Cyd's soul seemed to leave his body for a moment. He stared at her, his eyes wide and utterly devoid of hope. "My lady… is a refund possible? I'd be perfectly happy with one of those… lumpy daggers I made. Really. No need to go to all this trouble."

"Too late," she said, not unkindly. "A blessing is also a chain. A curse can be its inverse. From the moment this bracer touched your skin, your fate was set: you will either become one blessed by the gods… or one cursed by them all. There is no middle path now."

She leaned down again, her face close to his, her breath stirring his white hair. Her intense gaze pinned him. "I… don't even remember putting it on," Cyd whispered, a broken laugh escaping him. "And what you're asking… it's impossible. No one, not even a demigod hero, could do that."

"The gods' favorite pastime," Hephaestus murmured, a genuine, almost girlish smile lighting her features, making the scars on her cheek gleam, "is watching mortals accomplish the impossible. Child of Pure White… entertain me."
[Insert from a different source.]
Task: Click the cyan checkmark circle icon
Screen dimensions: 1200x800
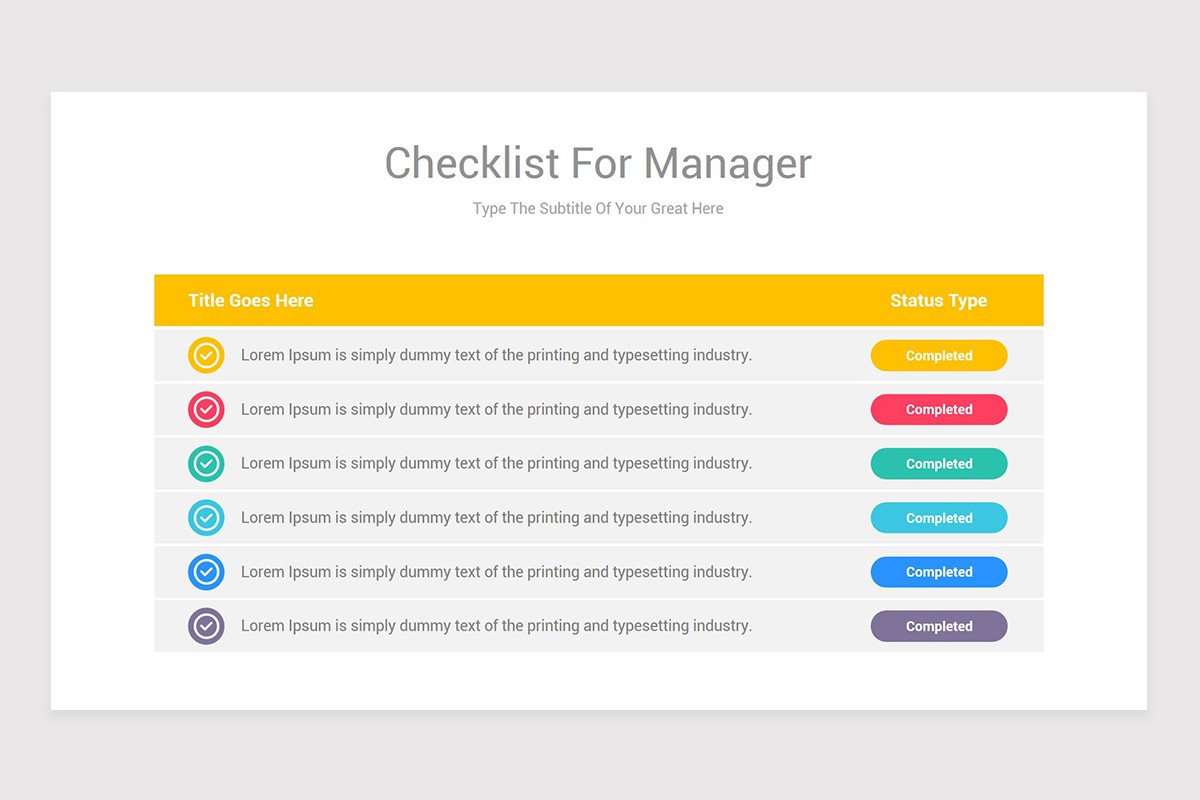Action: pos(206,517)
A desperate, wheedling look came into Cyd's eyes. "Could I… maybe get one blessing from you? To start? A down payment?"

"Ah, that's simple enough," she said, her smile turning playful. She booped his nose with a soot-smudged finger. "Get the other twelve first. Then you'll have mine."

"No room for negotiation at all," Cyd sighed, closing his eyes. The weight of the task was a physical pressure on his chest. "But I can't go back, can I?"

"This world was not built with 'turning back' in mind," Hephaestus said softly. Her voice held a note of ancient, weary wisdom. Then, to his shock, he felt her arms slide around his head. She pulled him closer, until her cheek was resting against his. Her skin was warm, the textured scars smooth under his touch. Her scent enveloped him.

"Tradition holds," she whispered, her breath a tickle against his ear, "that a hero embarking on a great journey receives a kiss for luck from a beautiful maiden."

She paused, her voice dropping to a self-deprecating murmur. "I hope you will not find a crippled, scarred forge-goddess too poor a substitute for—"

His left hand—the one bearing the pure white bracer—rose shakily from his side. With a gentle, deliberate motion, he placed it on the back of her head, his fingers tangling in the fiery strands of her hair. It was an act of surprising intimacy, of comfort.

"I swear to the gods," he said, his voice firm despite his weakness, his eyes still closed as if to make the vow more solemn. "You are beautiful."

Hephaestus went very still. Then she let out a soft, shaky breath he felt against his neck. "To swear falsely to the gods… is to invite a curse, you know."

"I'm a coward," Cyd murmured, a faint, tired smile on his own lips. "I would never dare lie to them."

I know, Hephaestus thought, her heart doing a strange, unfamiliar flip in her chest. I've known since the first of your offerings eight years ago. Since the day you thanked the fire not for victory, but for warmth.

A small, genuine, unguarded smile touched her lips as a flush appeared on her scared face. She pulled back just enough to look down at his pale, exhausted face.

"You will become a remarkable hero, Cyd."